When false positives are expensive (confirmatory research, quality-critical decisions) or as an informal guard when several comparisons run at once. The cost is power: at df = 25, the two-tail cutoff rises from 2.060 to 2.787, so real effects need to be substantially larger to clear it.
How much wider is a 99% interval than a 95% one?

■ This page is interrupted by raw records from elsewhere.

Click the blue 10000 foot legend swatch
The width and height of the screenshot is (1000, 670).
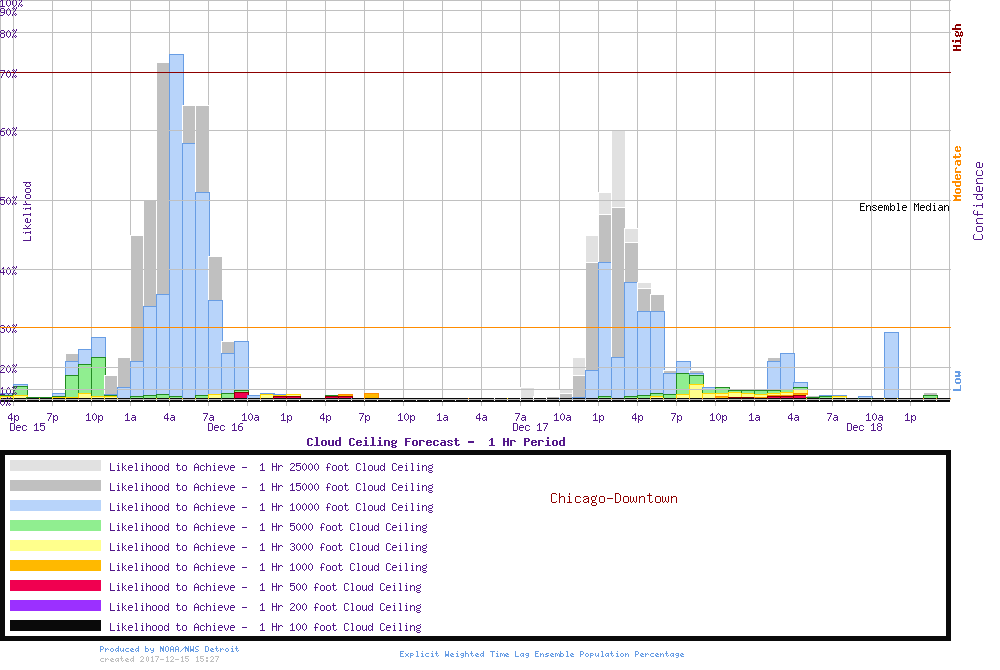coord(55,506)

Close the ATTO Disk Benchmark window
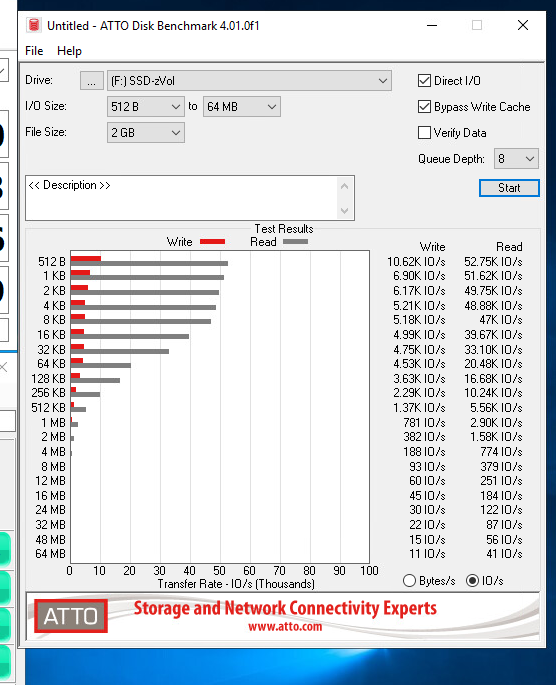(x=523, y=25)
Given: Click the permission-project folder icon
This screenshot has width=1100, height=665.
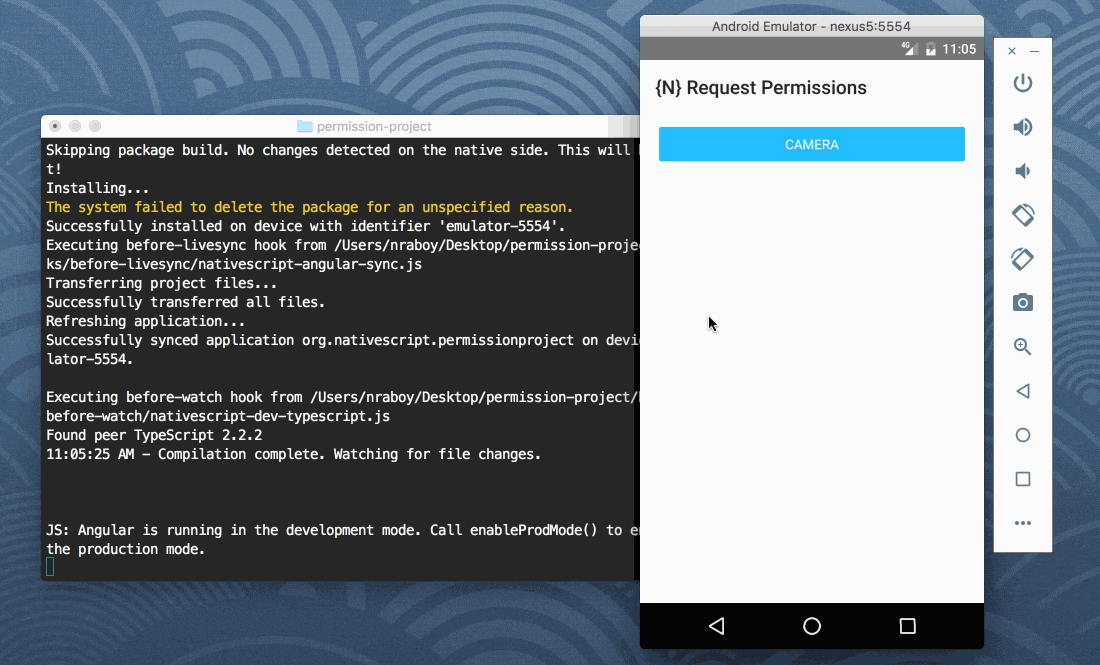Looking at the screenshot, I should click(304, 126).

The ratio of the critical values: at df = 25 it is 2.787/2.060 ≈ 1.35, so about 35% wider; at large df it settles near 2.576/1.960 ≈ 1.31. Same data, same center - only the coverage promise and the width change.
Do the 0.01 values also converge to a z value?
Yes: the one-tail column approaches z = 2.326 and the two-tail column z = 2.576 as degrees of freedom grow. The df = 1000 row sits within a few thousandths of those limits, and the convergence is slower than at the 5% level - small samples pay a proportionally larger t-penalty at strict levels.